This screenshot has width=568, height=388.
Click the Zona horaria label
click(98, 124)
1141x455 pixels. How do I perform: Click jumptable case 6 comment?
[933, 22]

- [DIRECTIONS FOR THIS TASK]
Word for word, write out all of the data above.

- [ANSWER BOX]
This screenshot has width=568, height=388.
Click the Zona horaria label
click(98, 124)
1141x455 pixels. How do I perform: Click jumptable case 6 comment?
[933, 22]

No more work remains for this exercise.